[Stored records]

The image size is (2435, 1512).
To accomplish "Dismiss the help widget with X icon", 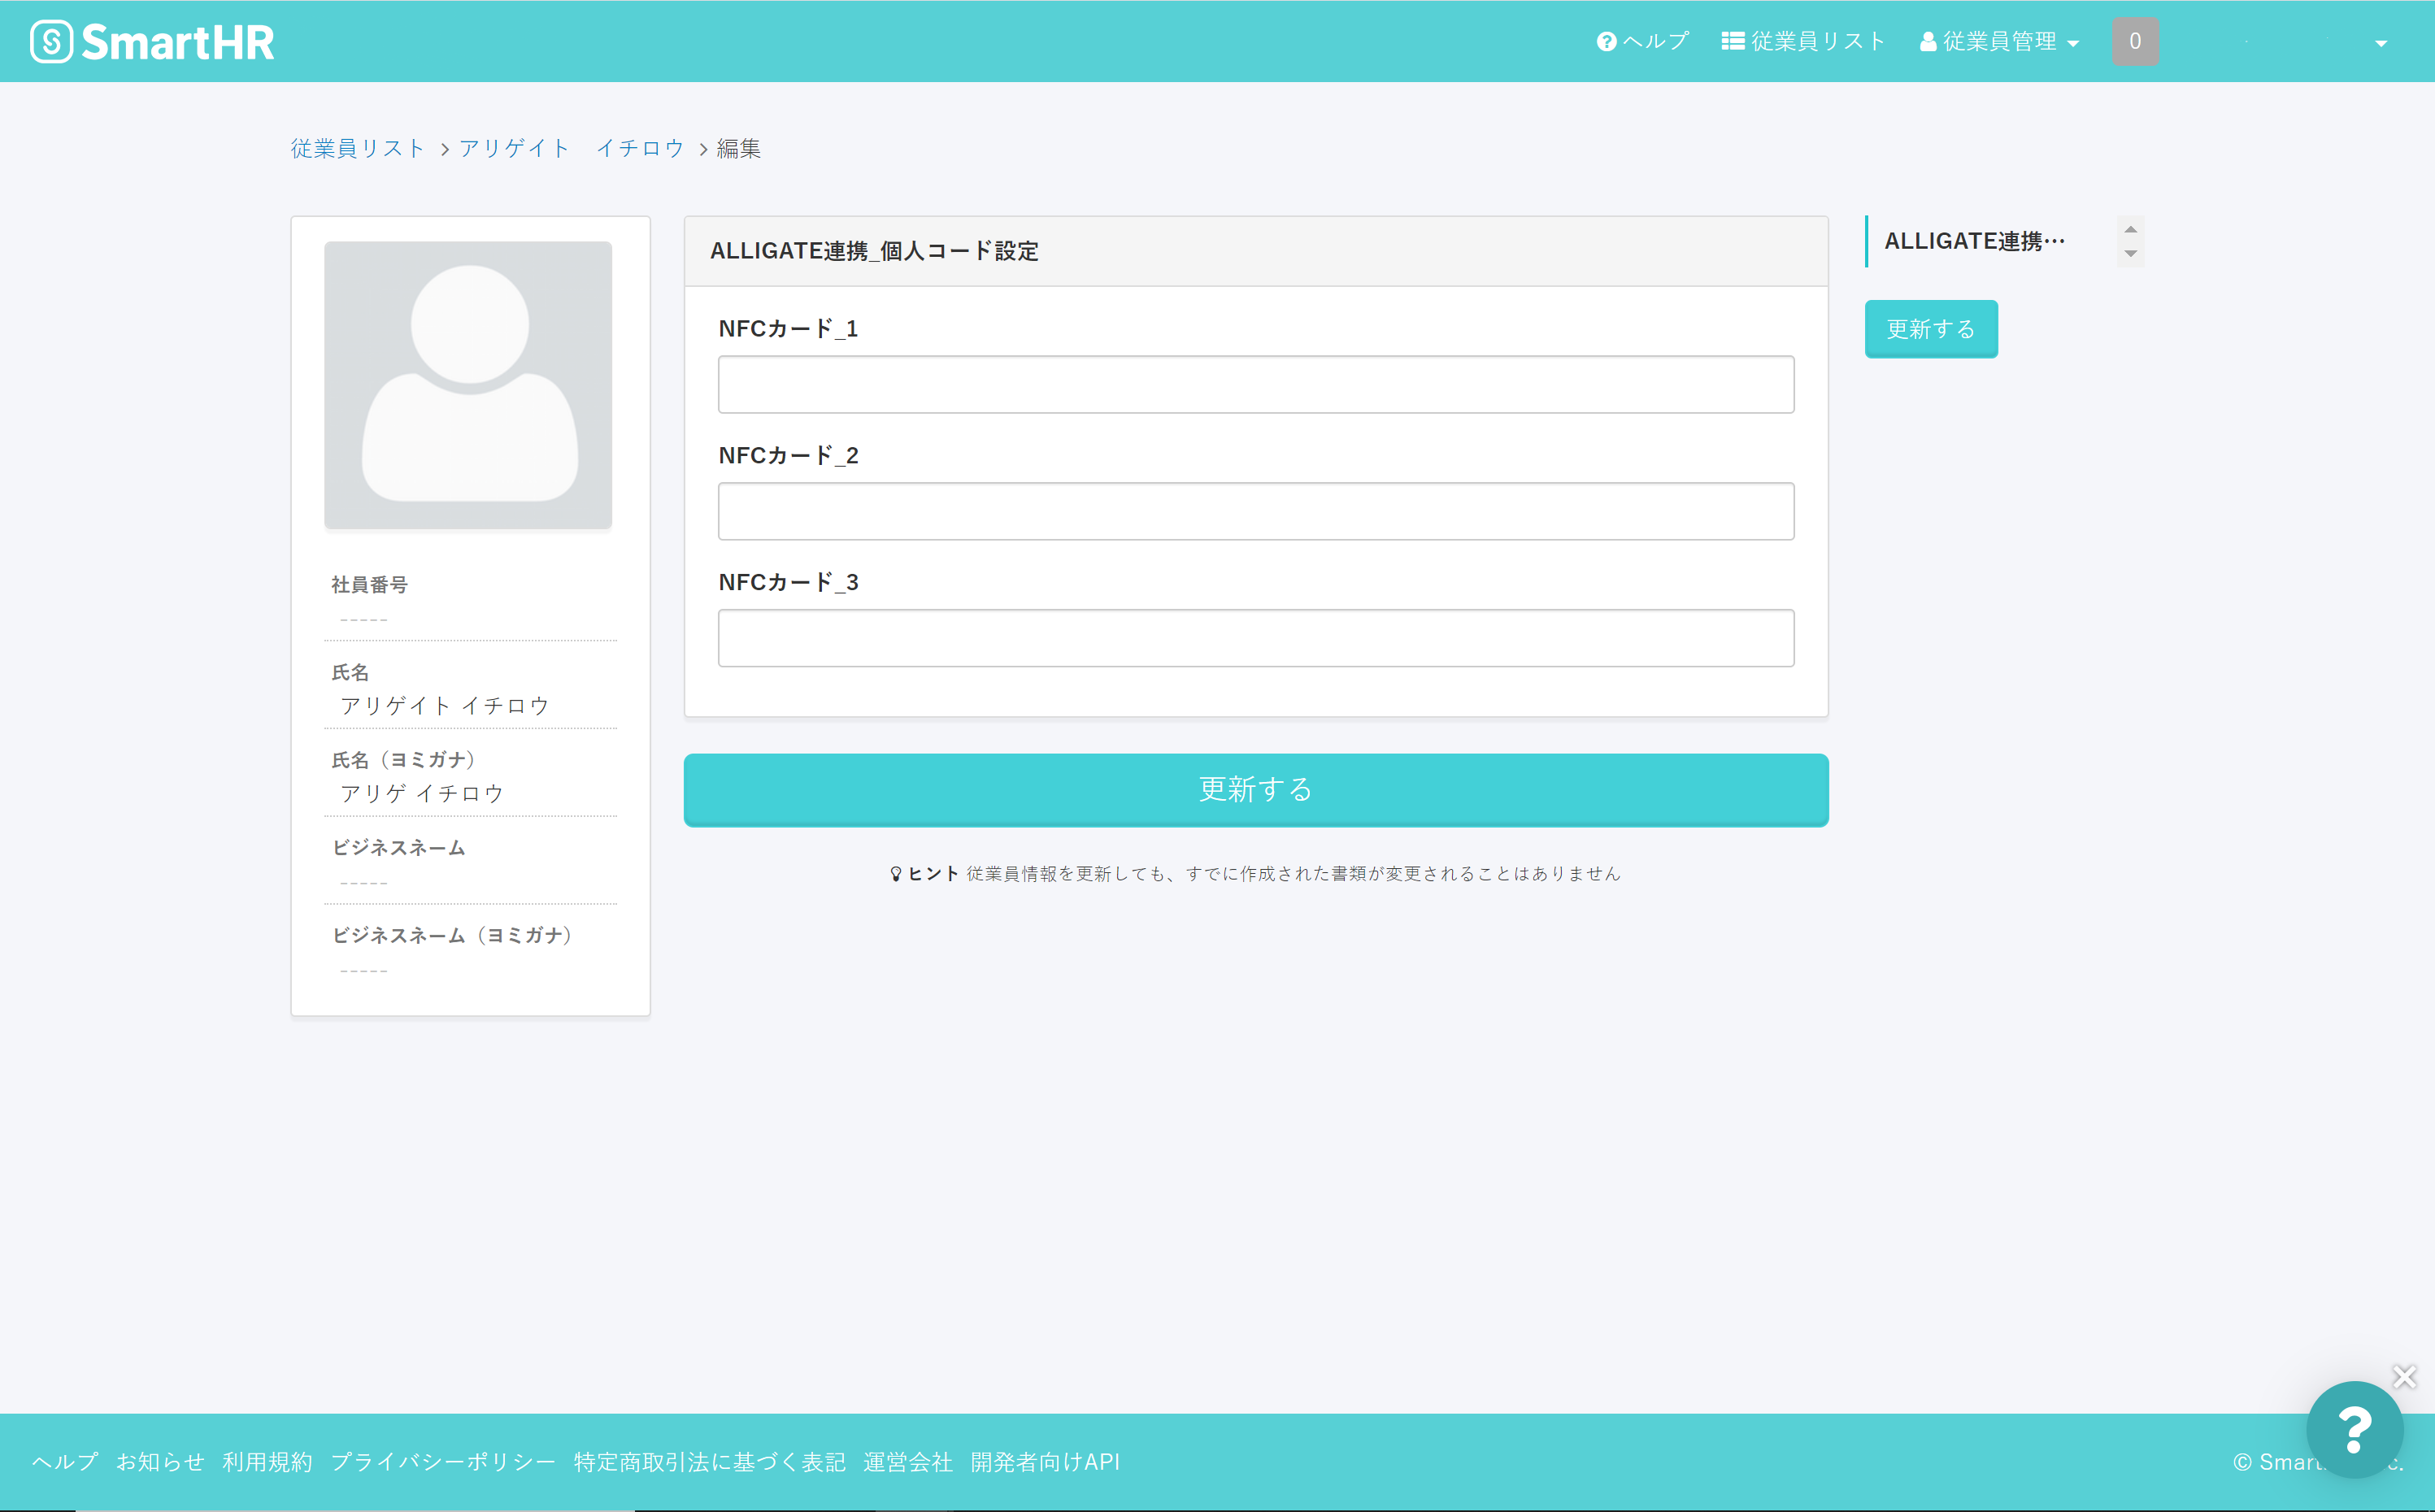I will [2405, 1377].
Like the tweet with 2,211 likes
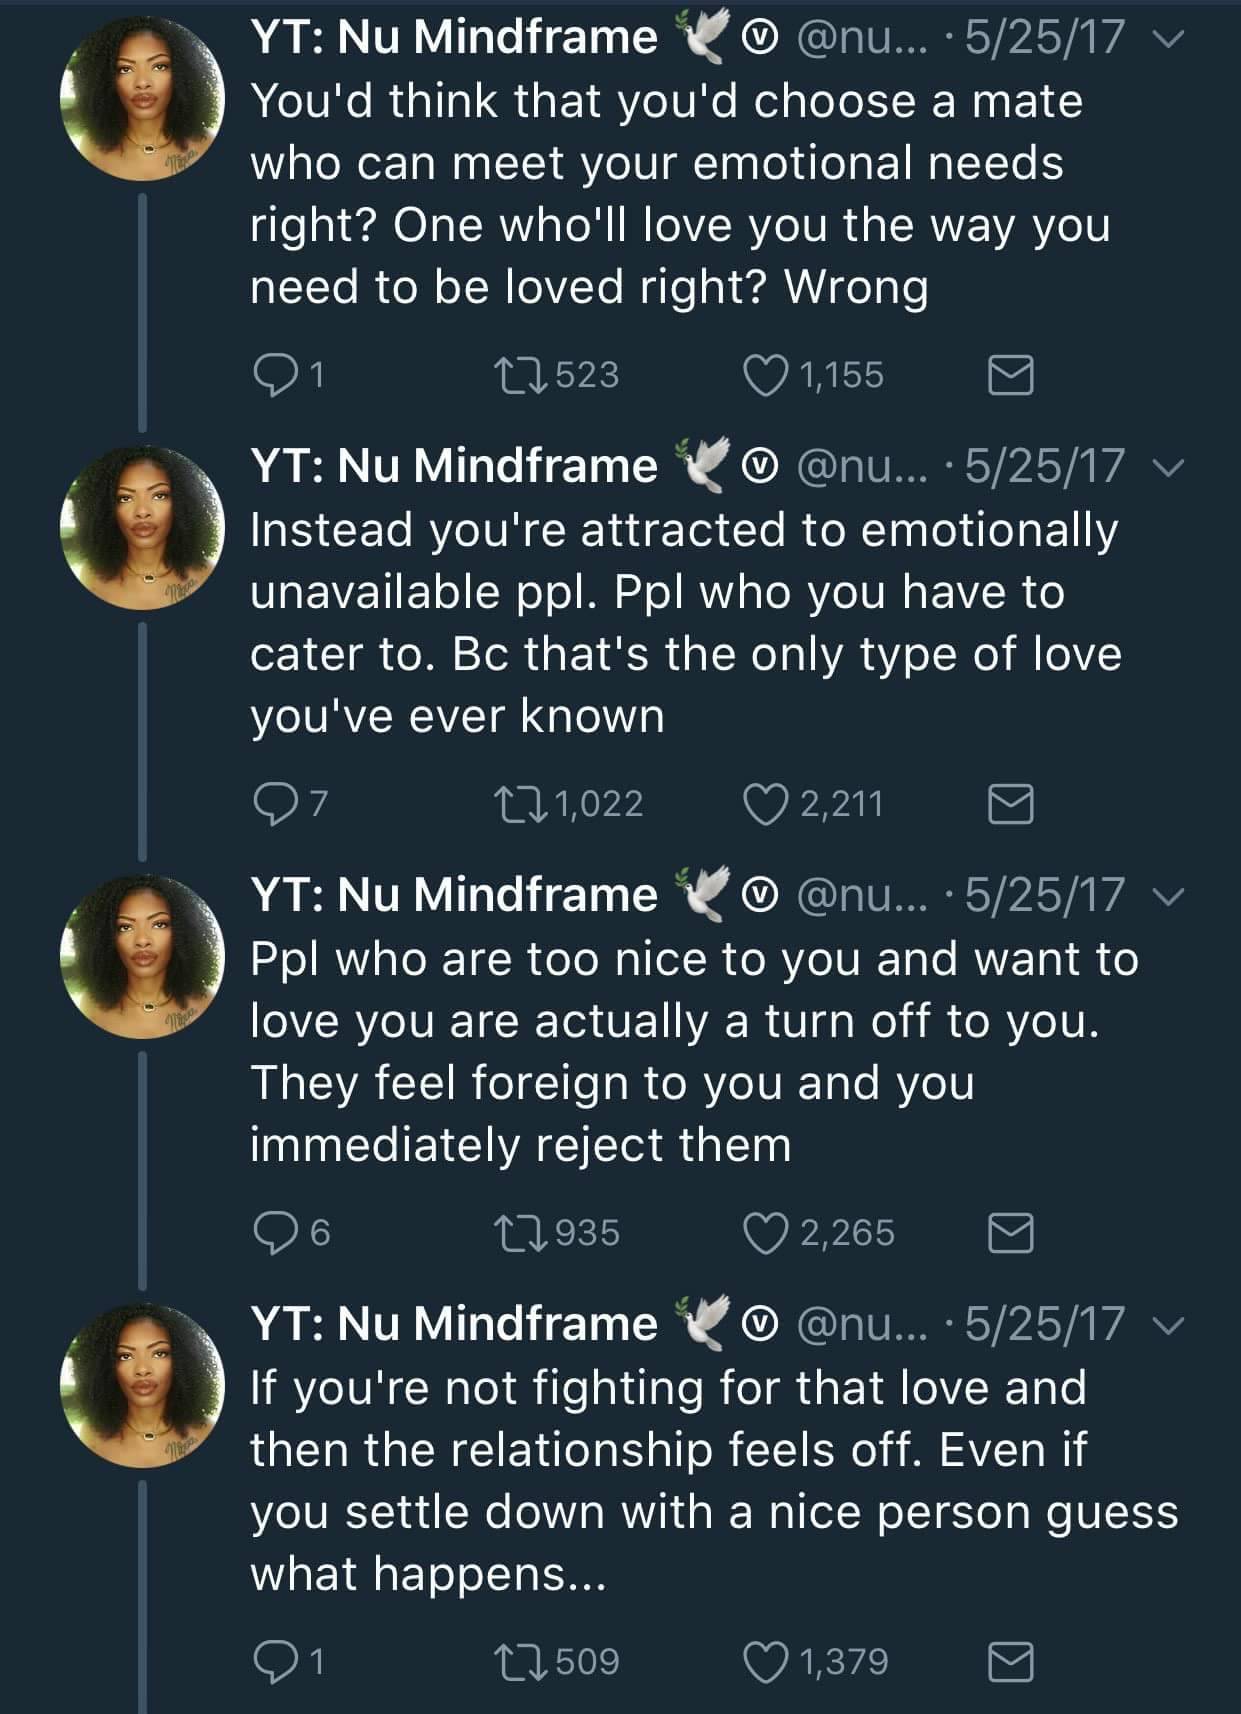The width and height of the screenshot is (1241, 1714). 766,804
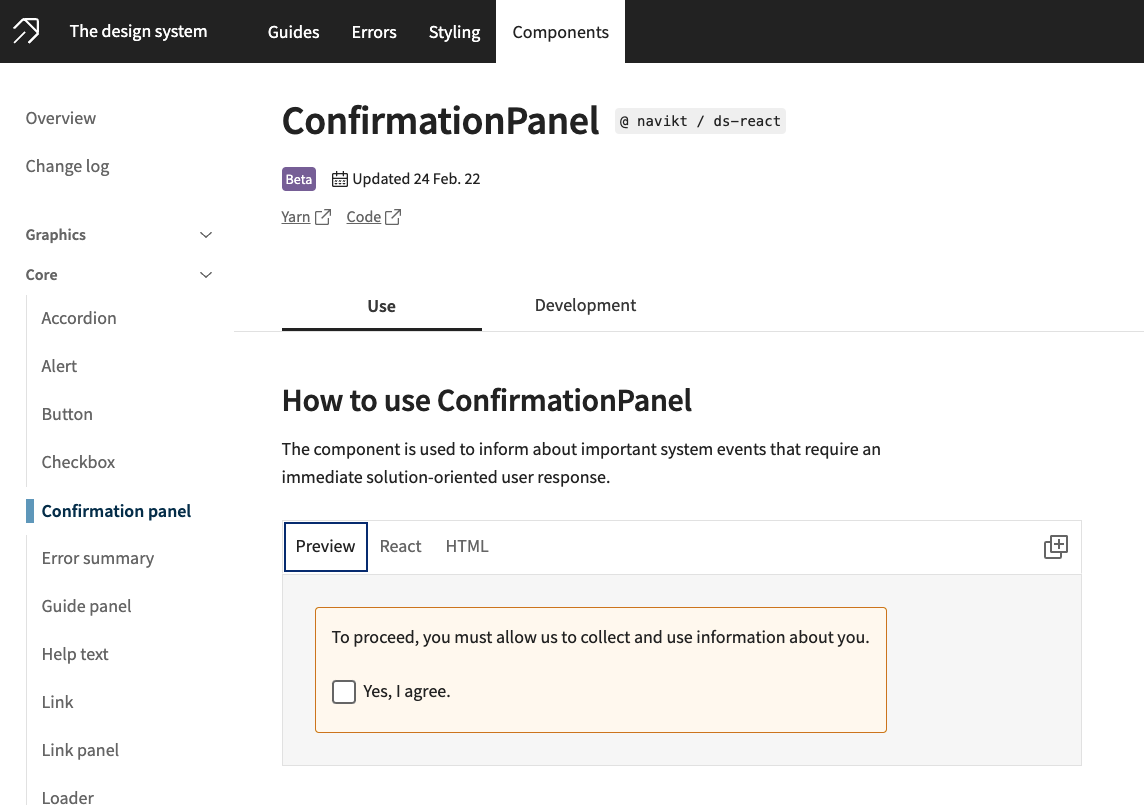The image size is (1144, 805).
Task: Open the Yarn package link
Action: point(296,217)
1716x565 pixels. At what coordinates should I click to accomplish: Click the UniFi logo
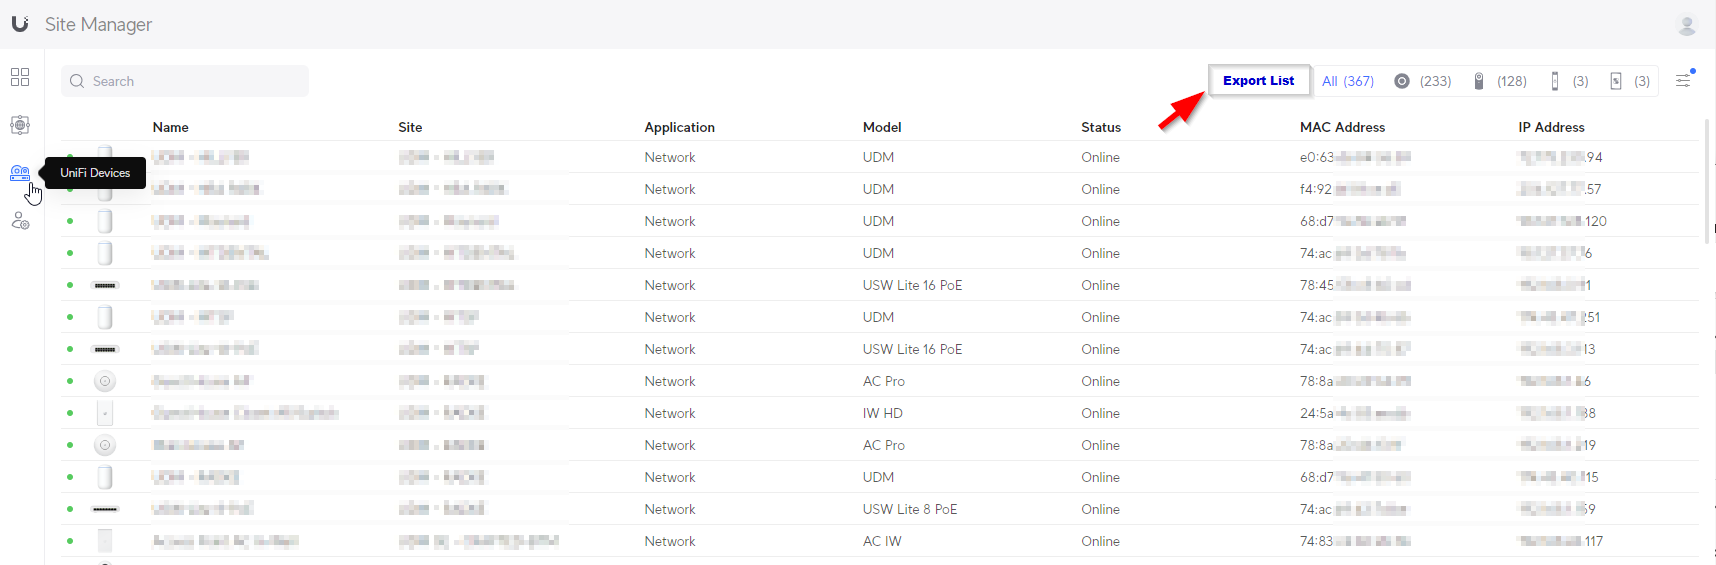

* **What to produce**: Could you repeat exactly the lines from the one containing "Like the tweet with 2,211 likes" through the last line of the records, both included, without the pictures?

* **Task answer**:
Like the tweet with 2,211 likes
The width and height of the screenshot is (1241, 1714). 766,804
The image size is (1144, 805).
Task: Open the Yarn package link
Action: point(296,217)
1716x565 pixels. At what coordinates should I click to accomplish: Click the UniFi logo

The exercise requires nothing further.